The files within this directory consist of the documentation for fortranDF.
To use as a dependency with fpm, simply add the line
fortranDF.git = "https://github.com/jaiken17/fortranDF"
under a [dependencies]
tag in your fpm.toml
package manifest. This repo will be automatically cloned into your project and built as a dependency.
Alternatively, you can clone this repo with
git clone git@github.com/jaiken17/fortranDF
and build with
fpm build
at the root directory of the cloned repo.
Note: Compiling with certain versions of gfortran will cause segmentation fauls at runtime. This is a known bug with the compiler. Please see #1 for a workaround.
In order to use this library, simply add use df_fortranDF
to the use section of your program/module and then you can declare an object of type(data_frame) :: df
.
This instance df
of the data_frame
class can then be initialized with
call df%new()
You can then either read from a file using
call df%read("filename.txt",.true.)
or by appending rank 1 arrays
call df%append([1,2,3,4])
Both methods of creating data_frame
instances supports the use of headers.
Retrieval of data can be done through the use of 'getter' functions. A whol column can be retrieved by
real,dimension(:),allocatable :: data
data = df%getr("real_data1")
or a single value
integer :: nth_value
nth_value = df%geti("integer_data1",n)
Just make sure to use the correctly-typed getter function
logical,dimension(:),allocatable :: data
data = df%getl("logical_data1")
data = df%getl("integer_data1") ! will not work if integer_data1 is integer type
There are similar procedures for replacing values/columns.

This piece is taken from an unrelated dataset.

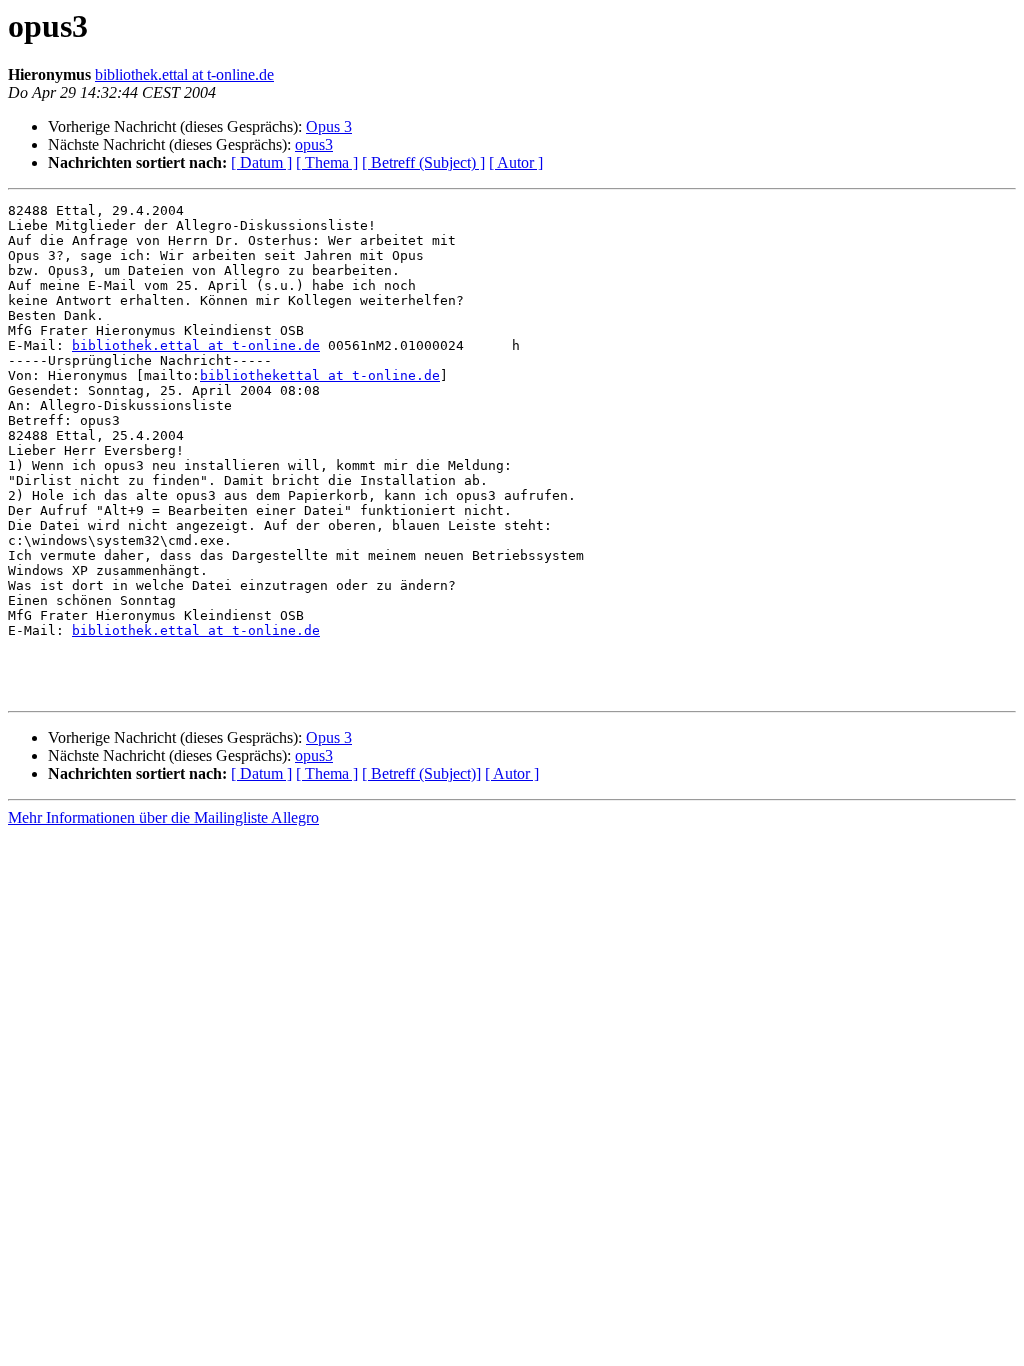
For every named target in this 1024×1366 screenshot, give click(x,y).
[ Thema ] (327, 162)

To deallocate the memory used by a data_frame
object, simply use
call df%destroy()
See section 2.3 or main.f90 for more information and examples.
Currently, the data_frame
class is limited to storing and retrieving data. There are plans to allow direct calculations on columns (ie dot product, sum, mean, etc.) however, this can be done simply enough with the getter functions or through class extensions.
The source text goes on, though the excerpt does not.